Abstract Most chemical stabilization guidelines for subgrade/base use unconfined compressive strength (UCS) of treated soils as the primary acceptance criteria for selecting optimum stabilizer in laboratory testing. Establishing optimal additive content to augment UCS involves a resource-intensive trial-and-error procedure. Also, samples collected from discrete locations for laboratory trials may not be representative of the overall site. This study aims to minimize the number of laboratory trials and help strategize sampling locations by developing spatial maps of UCS at different treatment levels for lime and cement. These spatial maps were developed using machine-learning techniques, and using a database compiled from various reported studies on lime and cement stabilization of soils in the United States. Supervised learning methods under regression and classification categories were used to quantify and classify UCS values after treatments, respectively.
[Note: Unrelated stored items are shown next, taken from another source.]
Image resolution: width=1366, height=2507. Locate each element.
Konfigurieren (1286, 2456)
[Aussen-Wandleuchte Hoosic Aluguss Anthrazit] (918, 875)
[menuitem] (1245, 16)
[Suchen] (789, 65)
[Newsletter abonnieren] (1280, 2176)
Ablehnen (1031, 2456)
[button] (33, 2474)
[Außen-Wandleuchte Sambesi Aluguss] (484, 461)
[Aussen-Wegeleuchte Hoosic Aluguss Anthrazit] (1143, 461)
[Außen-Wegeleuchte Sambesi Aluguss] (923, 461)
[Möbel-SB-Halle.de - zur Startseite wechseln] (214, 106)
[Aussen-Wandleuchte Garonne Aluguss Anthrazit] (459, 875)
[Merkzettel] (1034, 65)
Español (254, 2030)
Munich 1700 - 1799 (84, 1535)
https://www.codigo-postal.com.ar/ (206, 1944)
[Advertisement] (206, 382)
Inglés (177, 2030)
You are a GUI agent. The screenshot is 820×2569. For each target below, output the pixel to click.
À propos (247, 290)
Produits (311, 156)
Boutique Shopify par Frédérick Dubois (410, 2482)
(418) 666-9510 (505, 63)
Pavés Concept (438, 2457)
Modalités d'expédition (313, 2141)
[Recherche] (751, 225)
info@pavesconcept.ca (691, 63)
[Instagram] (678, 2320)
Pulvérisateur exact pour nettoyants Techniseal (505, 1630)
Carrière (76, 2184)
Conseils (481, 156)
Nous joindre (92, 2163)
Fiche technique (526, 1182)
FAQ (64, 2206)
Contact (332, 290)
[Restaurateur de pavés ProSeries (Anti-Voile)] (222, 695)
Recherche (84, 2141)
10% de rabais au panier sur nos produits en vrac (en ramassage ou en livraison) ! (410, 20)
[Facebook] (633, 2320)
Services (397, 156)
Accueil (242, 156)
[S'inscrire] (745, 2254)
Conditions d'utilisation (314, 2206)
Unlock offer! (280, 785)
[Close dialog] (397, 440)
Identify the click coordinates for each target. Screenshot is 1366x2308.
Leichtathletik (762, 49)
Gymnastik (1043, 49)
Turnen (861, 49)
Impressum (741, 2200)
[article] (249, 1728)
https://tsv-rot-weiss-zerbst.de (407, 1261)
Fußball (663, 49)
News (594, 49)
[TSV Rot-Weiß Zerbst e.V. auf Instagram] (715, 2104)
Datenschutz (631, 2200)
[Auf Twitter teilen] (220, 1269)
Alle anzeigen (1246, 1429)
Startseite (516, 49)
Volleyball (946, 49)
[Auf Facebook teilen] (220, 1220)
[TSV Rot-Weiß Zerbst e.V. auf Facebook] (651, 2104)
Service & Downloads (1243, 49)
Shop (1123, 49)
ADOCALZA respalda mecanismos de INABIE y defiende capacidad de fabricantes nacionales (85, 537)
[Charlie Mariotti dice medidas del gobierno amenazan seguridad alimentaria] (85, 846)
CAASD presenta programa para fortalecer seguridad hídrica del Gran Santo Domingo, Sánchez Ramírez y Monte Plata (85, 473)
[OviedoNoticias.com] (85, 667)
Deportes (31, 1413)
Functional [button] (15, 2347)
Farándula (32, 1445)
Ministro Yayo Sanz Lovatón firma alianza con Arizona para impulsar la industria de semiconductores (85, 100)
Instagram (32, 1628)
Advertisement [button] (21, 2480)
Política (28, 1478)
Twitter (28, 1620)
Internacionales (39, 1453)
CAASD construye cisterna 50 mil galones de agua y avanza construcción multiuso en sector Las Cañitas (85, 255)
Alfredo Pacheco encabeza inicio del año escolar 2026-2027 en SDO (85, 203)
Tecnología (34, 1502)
Commonly available soil properties like Atterberg limits, gradation, and organic contents along with treatment type and amount were used as predictors and UCS values as the response. Median R2 for the best regression model was 0.75 for lime and 0.82 for cement, while the Correct Prediction Rate (CPR) for the best classification model was 92% for lime and 80% for cement. Results showed that satisfactory predictions could be made regarding stabilizer effectiveness using simple soil information commonly available. Best performing models for cement treatment were selected for generating the spatial maps for two counties in Montana. Soil samples collected from these counties were tested with different cement contents to verify the predictions. The results indicate that the Pearson’s correlation coefficient for the regression model was 0.78 and CPR for the classification model was 92%. The authors hope that this study and future studies like these will increase data-driven-decision-making in geotechnical engineering practices.